Nesse contexto, a austeridade proposta é seletiva uma vez que, além de não oferecer qualquer revisão para os maiores ralos do dinheiro público no Brasil, ainda reserva todos os excepcionais benefícios do crescimento econômico ao setor financeiro, já que, todo ele terá como destinatário esse segmento, o que, historicamente, já se comprovou ser medida que não só promove grave elevação da desigualdade social, como compromete o desempenho da atividade industrial a partir do processo de financeirização da economia.

Não é difícil perceber que a austeridade seletiva da EC 95/16, e das Reformas da Previdência e Trabalhista não tem como objetivo o combate à crise fiscal conjuntural, mas a consagração de um projeto de transferência de renda para o topo, retirando riqueza das camadas mais desfavorecidas da nossa população, destroçando a educação, a saúde, a previdência social e os direitos dos trabalhadores.
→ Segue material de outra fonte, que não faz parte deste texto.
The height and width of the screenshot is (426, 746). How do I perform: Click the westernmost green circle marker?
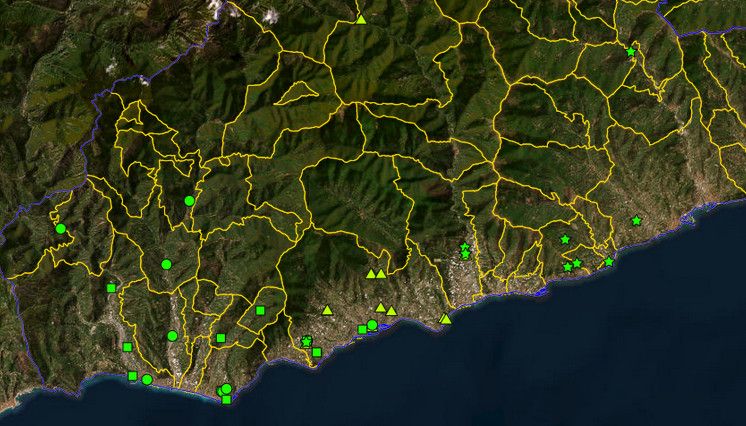click(x=60, y=229)
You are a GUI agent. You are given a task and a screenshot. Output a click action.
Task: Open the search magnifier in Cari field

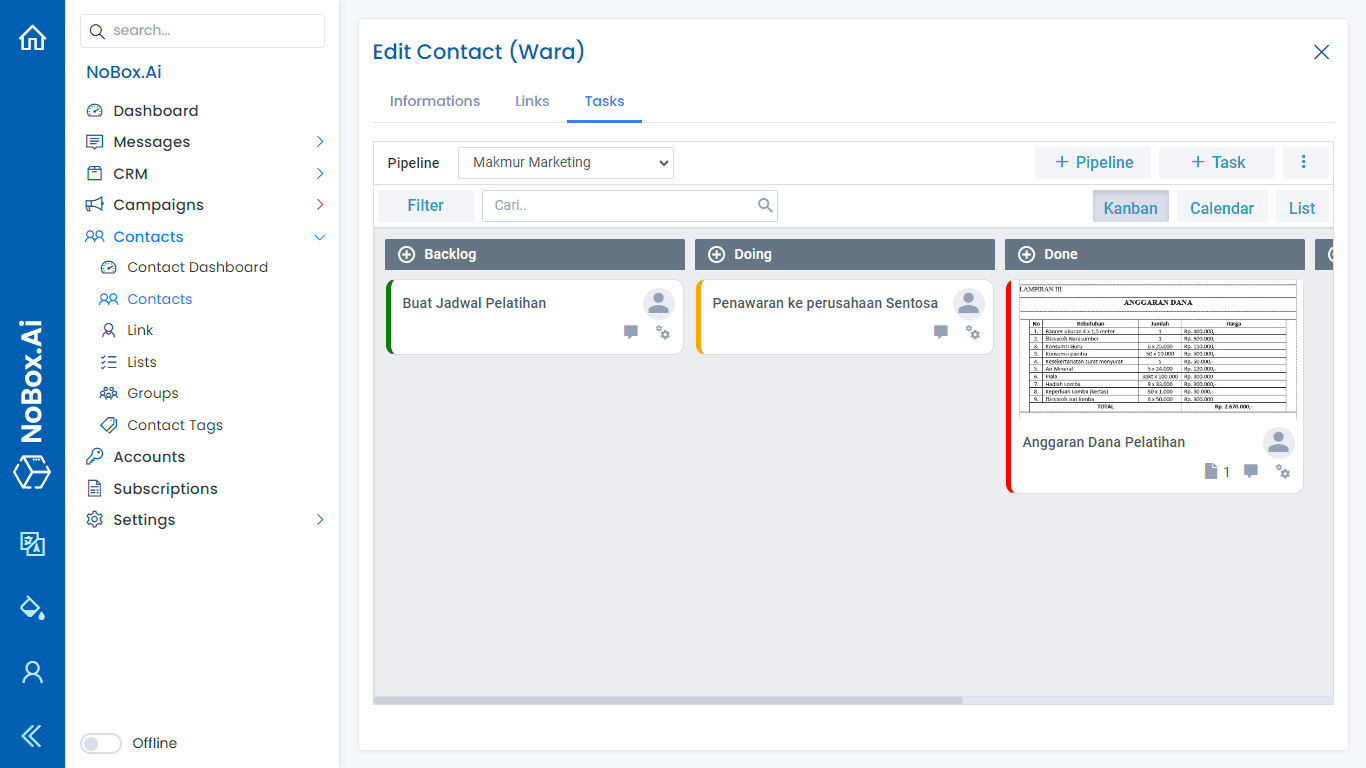(765, 205)
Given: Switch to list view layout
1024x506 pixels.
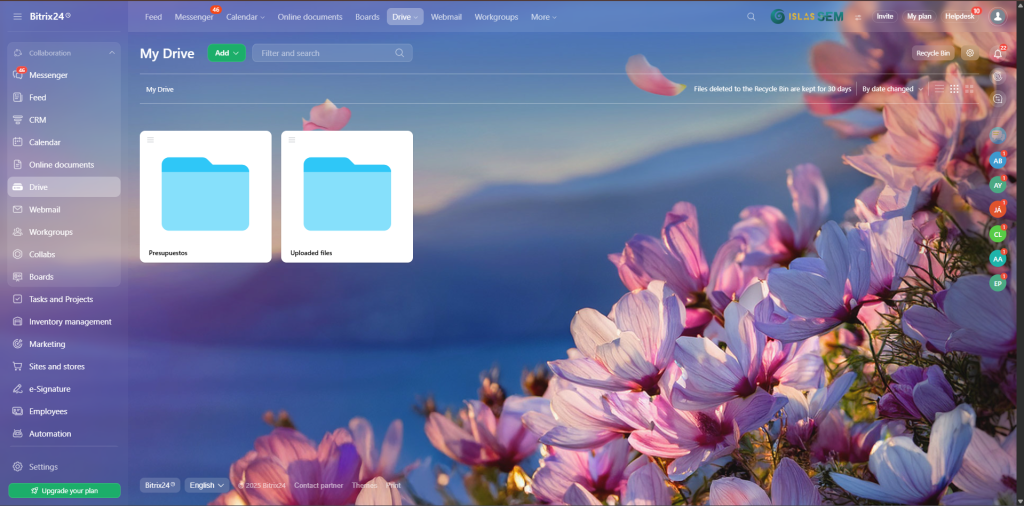Looking at the screenshot, I should coord(938,89).
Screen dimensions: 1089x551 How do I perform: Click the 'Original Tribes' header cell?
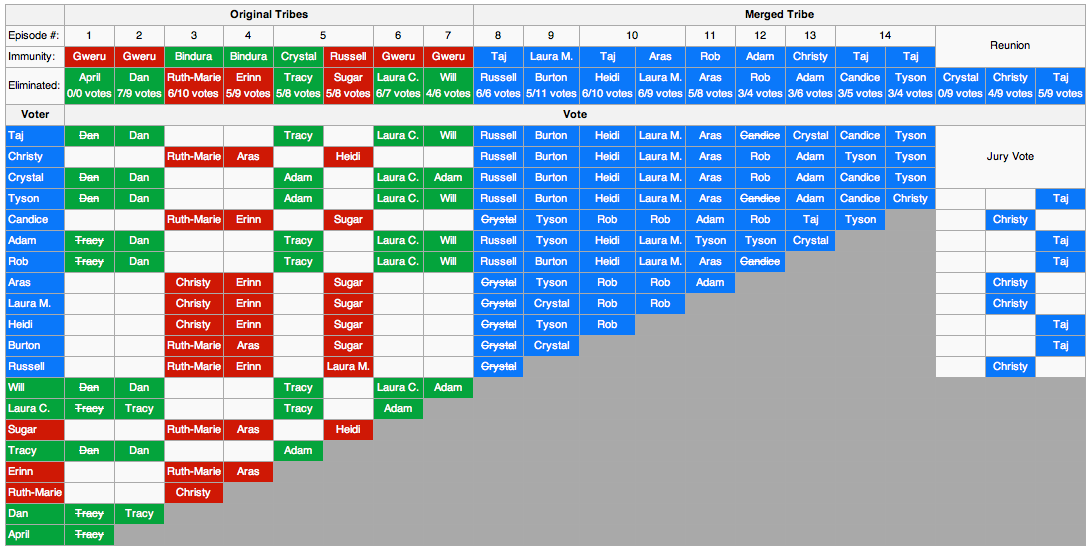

Com efeito, o absenteísmo estatal dessas medidas levará a uma rápida reversão do quadro de redução da desigualdade dos últimos anos, agravando o triste cenário de miséria que sempre assolou o nosso país. Como se vê, a austeridade, tal como é preconizada aqui e alhures, ainda que sob a roupagem inodora da responsabilidade fiscal, tem ideologia e compromisso com a transferência de renda da base para o topo da pirâmide social. No entanto, esse modelo concentrador de renda não é, por muito tempo, compatível com a democracia e com o sufrágio universal. Resta saber quais dos dois elementos irá ser afastado.

Ricardo Lodi Ribeiro é Professor Adjunto de Direito Financeiro da UERJ. Diretor da Faculdade de Direito da UERJ. Presidente da Sociedade Brasileira de Direito Tributário (SBDT).